13th Annual Summer Seminar- The Hildebrand Project

The Hildebrand Project Presents their 13th Annual Summer Seminar, June 26-30, 2023 on Gratitude. 

In this seminar we will explore gratitude as a fundamental moral disposition without which no one can really be happy.

Our culture today is fraught by questions about gratitude. How do we receive in gratitude the goods of our own traditions despite their evils, of which we are increasingly aware? Can we cultivate gratitude in a social-media world of envy, isolation, and self-assertion? Why should we be grateful in the midst of great suffering?

In this seminar, we will attempt to answer these questions and to offer gratitude as an antidote to other challenges, such as feelings of loneliness, resentment, envy, and the self-hatred that oppresses so many today. We will show how gratitude guards against despair, and resists the nihilist attitude that fails to see the value of anything.

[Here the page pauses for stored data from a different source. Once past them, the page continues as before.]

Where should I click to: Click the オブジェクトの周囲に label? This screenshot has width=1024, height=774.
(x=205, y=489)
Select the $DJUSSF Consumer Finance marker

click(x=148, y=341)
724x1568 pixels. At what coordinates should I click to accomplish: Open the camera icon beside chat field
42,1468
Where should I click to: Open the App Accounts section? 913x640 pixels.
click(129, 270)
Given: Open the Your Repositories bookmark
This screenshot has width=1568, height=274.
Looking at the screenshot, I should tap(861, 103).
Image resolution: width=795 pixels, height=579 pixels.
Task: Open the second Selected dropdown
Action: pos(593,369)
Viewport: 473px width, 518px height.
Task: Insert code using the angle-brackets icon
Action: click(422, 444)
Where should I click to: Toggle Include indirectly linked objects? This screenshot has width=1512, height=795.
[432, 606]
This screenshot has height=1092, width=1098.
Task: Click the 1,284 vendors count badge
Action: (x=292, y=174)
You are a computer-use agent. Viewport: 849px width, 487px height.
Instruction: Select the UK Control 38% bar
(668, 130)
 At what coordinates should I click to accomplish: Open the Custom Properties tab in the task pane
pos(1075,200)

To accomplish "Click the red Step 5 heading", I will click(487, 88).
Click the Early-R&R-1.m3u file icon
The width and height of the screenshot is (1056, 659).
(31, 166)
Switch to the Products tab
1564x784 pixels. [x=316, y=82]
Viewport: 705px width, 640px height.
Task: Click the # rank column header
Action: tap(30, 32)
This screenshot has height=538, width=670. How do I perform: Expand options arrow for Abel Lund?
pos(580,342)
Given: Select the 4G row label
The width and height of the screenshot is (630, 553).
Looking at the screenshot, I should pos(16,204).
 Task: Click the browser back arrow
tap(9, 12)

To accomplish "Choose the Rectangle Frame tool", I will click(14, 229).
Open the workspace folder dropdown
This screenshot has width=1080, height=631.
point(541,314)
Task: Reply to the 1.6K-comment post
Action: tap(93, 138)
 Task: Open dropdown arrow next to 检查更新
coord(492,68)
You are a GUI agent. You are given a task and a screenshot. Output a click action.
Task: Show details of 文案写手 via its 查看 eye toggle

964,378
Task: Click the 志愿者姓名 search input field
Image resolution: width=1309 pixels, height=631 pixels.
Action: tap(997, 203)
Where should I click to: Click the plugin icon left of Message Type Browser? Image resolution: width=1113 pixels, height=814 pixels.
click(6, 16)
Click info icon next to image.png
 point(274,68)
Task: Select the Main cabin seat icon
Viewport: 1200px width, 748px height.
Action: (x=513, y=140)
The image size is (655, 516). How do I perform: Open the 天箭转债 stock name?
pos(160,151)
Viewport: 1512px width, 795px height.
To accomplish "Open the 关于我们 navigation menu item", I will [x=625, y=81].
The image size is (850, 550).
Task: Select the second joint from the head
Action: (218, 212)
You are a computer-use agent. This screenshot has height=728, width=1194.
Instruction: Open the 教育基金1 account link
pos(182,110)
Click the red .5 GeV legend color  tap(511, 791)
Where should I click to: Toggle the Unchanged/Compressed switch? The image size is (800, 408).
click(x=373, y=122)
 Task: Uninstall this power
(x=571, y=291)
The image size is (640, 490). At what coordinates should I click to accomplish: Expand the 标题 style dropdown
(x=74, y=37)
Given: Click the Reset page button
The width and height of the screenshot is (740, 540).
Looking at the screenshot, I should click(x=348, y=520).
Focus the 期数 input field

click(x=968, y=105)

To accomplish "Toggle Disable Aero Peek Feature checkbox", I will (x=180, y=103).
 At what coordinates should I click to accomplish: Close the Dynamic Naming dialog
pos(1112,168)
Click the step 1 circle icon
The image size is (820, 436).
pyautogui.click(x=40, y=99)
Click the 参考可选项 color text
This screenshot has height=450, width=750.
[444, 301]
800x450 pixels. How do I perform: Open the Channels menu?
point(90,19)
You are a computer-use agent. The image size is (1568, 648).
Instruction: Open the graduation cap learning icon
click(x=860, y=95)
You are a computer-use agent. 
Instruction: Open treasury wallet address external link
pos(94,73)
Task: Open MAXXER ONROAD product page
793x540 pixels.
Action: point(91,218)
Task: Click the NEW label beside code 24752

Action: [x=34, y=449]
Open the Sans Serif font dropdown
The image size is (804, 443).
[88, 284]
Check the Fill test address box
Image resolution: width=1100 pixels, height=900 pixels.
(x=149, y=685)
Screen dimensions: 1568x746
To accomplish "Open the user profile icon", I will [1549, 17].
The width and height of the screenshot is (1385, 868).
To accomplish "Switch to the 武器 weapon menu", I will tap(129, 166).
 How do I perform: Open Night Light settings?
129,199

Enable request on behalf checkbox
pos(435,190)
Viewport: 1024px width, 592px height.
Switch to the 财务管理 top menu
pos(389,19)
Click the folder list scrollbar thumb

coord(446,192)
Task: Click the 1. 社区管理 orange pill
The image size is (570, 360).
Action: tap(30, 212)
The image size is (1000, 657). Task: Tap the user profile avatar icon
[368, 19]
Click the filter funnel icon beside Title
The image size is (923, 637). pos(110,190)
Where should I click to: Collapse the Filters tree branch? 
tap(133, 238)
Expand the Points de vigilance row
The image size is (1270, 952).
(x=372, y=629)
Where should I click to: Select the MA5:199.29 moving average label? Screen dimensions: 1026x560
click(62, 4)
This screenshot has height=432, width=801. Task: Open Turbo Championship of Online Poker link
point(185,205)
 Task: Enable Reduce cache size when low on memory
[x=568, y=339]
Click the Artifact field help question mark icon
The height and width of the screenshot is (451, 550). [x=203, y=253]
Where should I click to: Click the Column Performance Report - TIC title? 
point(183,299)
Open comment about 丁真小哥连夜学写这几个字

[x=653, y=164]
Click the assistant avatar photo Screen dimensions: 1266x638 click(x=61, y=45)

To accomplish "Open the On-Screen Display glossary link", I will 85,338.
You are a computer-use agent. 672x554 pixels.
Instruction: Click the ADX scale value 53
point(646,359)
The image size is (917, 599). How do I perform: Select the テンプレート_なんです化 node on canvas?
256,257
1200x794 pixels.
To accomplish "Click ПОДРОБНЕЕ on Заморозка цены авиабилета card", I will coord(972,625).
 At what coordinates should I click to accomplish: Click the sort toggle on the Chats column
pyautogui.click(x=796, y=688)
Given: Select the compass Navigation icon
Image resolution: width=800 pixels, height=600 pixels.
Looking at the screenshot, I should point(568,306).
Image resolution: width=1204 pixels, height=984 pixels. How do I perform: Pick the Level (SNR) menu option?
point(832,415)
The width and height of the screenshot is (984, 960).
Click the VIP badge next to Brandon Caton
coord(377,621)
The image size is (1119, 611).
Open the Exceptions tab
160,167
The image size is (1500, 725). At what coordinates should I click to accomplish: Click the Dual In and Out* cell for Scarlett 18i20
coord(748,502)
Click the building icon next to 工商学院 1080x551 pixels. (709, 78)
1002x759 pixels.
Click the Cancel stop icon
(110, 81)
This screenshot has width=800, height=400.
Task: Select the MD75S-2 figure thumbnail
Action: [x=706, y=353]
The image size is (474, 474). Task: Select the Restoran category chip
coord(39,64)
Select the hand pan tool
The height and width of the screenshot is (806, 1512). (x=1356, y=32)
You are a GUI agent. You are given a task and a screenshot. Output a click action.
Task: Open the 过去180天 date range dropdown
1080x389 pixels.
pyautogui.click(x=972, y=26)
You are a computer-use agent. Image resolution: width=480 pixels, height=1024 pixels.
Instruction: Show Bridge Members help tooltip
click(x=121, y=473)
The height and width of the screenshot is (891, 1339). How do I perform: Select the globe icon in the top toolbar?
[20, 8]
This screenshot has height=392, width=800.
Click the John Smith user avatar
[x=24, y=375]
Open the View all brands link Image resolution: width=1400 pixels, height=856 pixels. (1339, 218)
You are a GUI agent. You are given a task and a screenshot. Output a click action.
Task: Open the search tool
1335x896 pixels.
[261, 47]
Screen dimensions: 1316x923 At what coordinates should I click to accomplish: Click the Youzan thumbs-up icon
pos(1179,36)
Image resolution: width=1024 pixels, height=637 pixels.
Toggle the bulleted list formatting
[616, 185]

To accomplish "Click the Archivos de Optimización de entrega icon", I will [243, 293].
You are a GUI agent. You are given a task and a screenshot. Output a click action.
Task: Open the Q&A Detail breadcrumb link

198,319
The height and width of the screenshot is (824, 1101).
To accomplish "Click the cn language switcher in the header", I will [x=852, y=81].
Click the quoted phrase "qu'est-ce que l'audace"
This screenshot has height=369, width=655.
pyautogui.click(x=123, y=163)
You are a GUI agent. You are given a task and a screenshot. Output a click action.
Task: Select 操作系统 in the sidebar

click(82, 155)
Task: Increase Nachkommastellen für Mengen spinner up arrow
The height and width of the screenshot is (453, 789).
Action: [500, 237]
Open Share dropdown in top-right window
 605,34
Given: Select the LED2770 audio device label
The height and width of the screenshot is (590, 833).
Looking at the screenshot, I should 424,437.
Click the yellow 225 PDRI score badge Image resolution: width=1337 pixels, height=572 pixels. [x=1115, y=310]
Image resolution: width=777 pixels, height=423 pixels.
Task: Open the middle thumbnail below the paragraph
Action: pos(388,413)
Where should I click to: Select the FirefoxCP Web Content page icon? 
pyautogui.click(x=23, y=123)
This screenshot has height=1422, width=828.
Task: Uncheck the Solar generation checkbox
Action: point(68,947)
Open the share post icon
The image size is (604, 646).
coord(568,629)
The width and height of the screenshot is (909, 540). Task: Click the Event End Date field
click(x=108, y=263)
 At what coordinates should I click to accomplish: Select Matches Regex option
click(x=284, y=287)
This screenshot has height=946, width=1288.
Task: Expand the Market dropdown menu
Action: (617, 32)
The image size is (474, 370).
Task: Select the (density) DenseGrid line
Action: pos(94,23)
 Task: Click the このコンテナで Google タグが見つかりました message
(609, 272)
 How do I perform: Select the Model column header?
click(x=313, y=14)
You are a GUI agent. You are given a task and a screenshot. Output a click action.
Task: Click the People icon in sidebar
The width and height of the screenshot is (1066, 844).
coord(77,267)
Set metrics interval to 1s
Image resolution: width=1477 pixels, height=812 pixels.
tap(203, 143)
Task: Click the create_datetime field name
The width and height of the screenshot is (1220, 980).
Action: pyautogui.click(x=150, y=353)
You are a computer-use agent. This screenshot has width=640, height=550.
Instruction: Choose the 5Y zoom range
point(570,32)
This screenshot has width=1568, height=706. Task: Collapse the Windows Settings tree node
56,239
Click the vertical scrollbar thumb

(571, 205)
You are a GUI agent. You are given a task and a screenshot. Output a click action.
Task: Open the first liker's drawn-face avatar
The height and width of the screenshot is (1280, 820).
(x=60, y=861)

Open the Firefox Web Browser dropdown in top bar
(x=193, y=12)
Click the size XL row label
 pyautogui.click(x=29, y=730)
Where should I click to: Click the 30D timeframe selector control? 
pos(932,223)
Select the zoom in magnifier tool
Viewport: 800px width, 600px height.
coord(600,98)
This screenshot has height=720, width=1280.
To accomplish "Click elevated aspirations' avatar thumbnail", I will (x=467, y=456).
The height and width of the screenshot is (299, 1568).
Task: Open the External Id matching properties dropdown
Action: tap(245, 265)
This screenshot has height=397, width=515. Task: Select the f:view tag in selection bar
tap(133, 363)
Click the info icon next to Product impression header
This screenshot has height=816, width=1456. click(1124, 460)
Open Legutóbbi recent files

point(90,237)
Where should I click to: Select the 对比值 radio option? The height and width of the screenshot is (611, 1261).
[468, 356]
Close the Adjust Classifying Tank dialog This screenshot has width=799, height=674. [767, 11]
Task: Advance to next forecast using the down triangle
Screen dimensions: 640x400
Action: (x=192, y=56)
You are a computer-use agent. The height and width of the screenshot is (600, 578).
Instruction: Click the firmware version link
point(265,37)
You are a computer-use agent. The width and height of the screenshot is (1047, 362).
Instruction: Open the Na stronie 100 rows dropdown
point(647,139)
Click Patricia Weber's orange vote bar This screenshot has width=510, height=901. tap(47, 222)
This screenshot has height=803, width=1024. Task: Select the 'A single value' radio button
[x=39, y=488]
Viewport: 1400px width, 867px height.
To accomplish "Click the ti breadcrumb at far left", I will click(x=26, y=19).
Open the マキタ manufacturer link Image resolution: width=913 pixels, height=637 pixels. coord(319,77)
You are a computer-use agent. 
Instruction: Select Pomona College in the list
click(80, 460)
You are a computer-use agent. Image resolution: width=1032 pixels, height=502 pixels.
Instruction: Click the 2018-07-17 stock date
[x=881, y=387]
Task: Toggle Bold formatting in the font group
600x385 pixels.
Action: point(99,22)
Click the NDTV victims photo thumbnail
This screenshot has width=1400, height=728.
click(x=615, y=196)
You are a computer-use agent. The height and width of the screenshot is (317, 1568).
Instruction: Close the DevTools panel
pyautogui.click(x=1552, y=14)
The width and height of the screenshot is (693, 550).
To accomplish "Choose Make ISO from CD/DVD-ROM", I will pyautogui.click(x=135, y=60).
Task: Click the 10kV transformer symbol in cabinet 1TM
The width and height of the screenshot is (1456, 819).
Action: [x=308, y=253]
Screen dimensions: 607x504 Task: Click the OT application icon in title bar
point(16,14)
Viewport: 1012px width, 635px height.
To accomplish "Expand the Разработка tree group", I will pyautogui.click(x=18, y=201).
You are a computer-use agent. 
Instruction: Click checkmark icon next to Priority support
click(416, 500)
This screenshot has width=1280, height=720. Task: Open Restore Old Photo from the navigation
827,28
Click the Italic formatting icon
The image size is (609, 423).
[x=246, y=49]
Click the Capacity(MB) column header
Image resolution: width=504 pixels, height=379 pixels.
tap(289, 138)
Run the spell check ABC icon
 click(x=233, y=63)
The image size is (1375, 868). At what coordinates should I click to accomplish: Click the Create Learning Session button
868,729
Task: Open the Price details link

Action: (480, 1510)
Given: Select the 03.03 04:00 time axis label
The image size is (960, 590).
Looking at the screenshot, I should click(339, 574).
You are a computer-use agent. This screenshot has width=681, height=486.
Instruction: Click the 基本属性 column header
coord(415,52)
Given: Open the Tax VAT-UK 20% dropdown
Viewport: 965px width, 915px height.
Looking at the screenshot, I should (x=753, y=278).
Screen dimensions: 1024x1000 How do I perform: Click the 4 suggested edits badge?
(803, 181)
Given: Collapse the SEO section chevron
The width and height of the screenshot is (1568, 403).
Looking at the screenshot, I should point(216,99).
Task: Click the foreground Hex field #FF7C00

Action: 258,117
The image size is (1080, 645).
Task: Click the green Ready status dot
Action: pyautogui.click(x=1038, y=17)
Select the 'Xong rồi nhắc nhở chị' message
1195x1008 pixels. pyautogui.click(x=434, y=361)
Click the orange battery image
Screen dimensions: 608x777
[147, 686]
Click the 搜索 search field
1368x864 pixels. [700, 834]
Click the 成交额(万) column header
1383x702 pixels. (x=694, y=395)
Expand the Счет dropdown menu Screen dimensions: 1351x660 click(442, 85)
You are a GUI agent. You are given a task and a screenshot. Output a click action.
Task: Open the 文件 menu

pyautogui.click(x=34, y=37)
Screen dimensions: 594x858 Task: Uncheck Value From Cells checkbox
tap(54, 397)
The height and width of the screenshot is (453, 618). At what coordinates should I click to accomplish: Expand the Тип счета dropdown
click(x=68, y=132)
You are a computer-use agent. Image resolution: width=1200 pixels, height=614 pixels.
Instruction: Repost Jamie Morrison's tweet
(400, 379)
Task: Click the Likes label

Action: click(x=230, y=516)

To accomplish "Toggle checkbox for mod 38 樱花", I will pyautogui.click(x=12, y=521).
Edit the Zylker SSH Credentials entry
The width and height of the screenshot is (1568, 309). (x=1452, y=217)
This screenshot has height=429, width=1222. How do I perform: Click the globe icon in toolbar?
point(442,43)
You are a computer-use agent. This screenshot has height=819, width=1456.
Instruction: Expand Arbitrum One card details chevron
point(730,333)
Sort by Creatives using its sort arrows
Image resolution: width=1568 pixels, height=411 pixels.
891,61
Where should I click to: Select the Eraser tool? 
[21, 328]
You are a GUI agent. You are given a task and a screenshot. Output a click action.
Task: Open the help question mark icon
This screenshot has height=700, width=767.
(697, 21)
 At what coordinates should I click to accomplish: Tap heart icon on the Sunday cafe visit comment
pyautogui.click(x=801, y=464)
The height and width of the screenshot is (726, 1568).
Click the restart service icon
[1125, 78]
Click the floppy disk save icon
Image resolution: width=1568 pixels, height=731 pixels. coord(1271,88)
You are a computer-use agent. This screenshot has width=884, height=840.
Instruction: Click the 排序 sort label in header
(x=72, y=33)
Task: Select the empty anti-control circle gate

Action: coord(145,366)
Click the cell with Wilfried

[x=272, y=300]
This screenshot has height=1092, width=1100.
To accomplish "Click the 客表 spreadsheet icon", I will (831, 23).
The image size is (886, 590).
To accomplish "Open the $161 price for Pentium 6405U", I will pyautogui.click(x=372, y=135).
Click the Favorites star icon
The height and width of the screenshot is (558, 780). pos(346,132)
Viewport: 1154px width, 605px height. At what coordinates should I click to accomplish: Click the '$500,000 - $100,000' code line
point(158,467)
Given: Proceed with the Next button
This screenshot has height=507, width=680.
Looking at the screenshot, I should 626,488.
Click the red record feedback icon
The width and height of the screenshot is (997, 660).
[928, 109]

Ultimately, we will propose gratitude as an essential condition of human happiness and human flourishing.  In so doing, we will explore the relations between gratitude and contemplation, stewardship, and material creation; between gratitude and wonder, creativity, and invention; between gratitude and beauty, hope, and joy; and between gratitude, self-love, and the love of God. We will draw on ideas in Sts. Augustine and Aquinas, Søren Kierkegaard, Romano Guardini, Joseph Pieper, Popes Benedict XVI and John Paul II, Dietrich and Alice von Hildebrand, Gabriel Marcel, Max Scheler, Roger Scruton, Russell Kirk, and many others. We will also draw on artistic expressions of gratitude, notably in poetry (e.g., Gerard Manley Hopkins) and music (e.g. Schubert). Several keynote addresses will be given by John F. Crosby, Jonathan J. Sanford, and James Matthew Wilson. A full list of faculty can be found on the event website.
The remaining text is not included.